↓↓↓

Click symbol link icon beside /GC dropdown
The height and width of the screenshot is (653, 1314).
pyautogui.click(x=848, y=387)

↑↑↑
↓↓↓

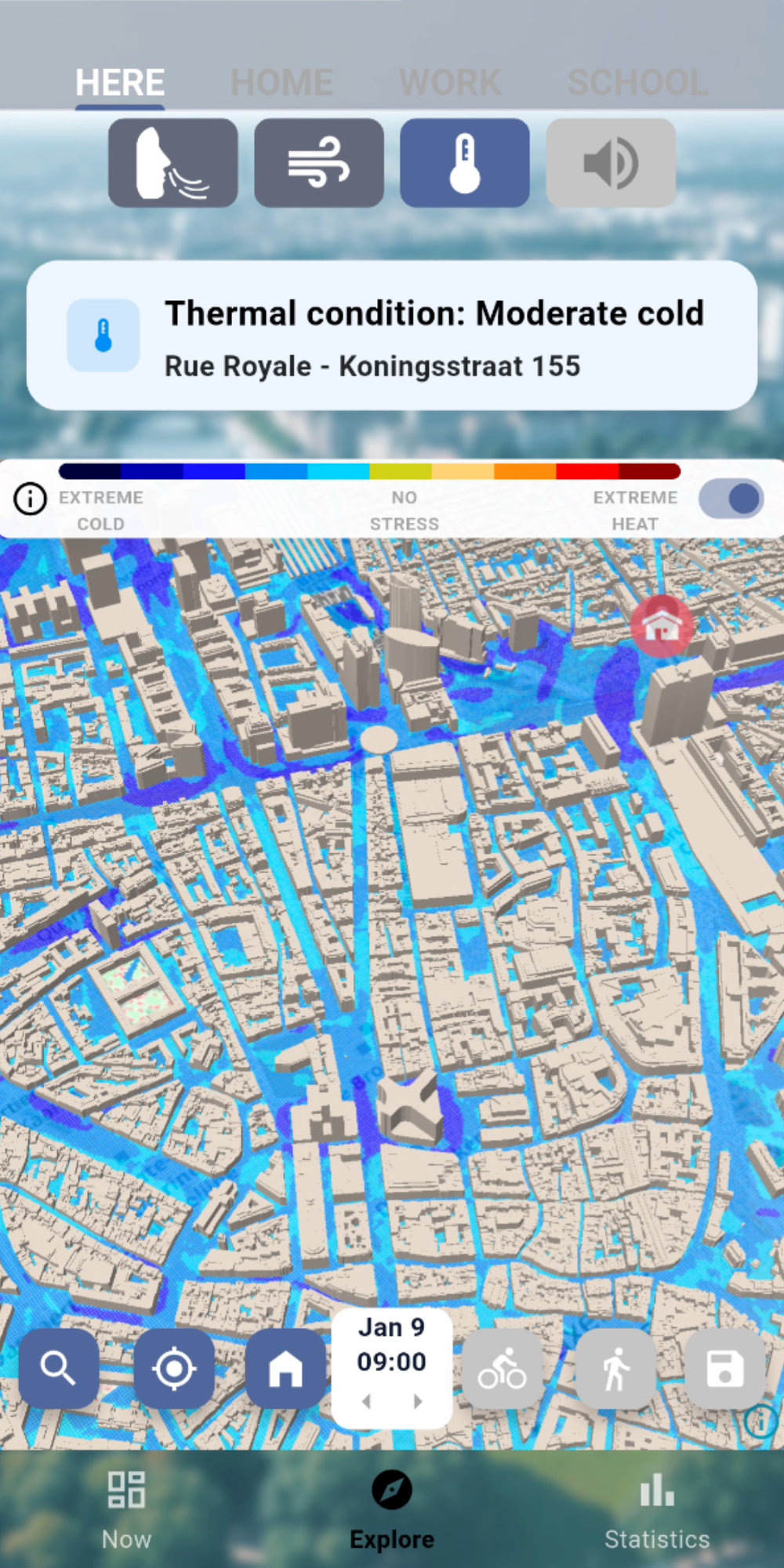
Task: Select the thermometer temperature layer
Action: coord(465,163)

↑↑↑

* **The request**:
Rewrite the rows from the line with "Click symbol link icon beside /GC dropdown" to the line with "pyautogui.click(x=848, y=387)", swapping "dropdown" for "menu" and leaving everything else as is.

* **Task solution**:
Click symbol link icon beside /GC menu
The height and width of the screenshot is (653, 1314).
pyautogui.click(x=848, y=387)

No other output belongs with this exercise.